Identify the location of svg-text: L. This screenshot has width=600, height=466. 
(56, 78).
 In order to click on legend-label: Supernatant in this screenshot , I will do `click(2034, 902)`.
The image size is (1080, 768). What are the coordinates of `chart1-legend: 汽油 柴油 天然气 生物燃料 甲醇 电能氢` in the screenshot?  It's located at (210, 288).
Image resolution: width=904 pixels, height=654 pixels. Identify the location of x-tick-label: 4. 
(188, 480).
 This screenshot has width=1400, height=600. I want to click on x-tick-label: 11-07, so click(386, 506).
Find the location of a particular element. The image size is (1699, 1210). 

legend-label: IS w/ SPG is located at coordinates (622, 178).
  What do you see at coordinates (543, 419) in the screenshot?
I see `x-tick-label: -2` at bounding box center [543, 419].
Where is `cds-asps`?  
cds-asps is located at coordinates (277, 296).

━━━━

**ABOUT THIS TASK**
Could you rewrite the data above with "location" swapped for "position" and nothing else changed?

**ANSWER AREA**
Identify the position of svg-text: L. This screenshot has width=600, height=466. 
(56, 78).
 In order to click on legend-label: Supernatant in this screenshot , I will do `click(2034, 902)`.
The image size is (1080, 768). What are the coordinates of `chart1-legend: 汽油 柴油 天然气 生物燃料 甲醇 电能氢` in the screenshot?  It's located at (210, 288).
Image resolution: width=904 pixels, height=654 pixels. Identify the position of x-tick-label: 4. 
(188, 480).
 This screenshot has width=1400, height=600. I want to click on x-tick-label: 11-07, so click(386, 506).
Find the position of a particular element. The image size is (1699, 1210). 

legend-label: IS w/ SPG is located at coordinates (622, 178).
  What do you see at coordinates (543, 419) in the screenshot?
I see `x-tick-label: -2` at bounding box center [543, 419].
Where is `cds-asps`?  
cds-asps is located at coordinates (277, 296).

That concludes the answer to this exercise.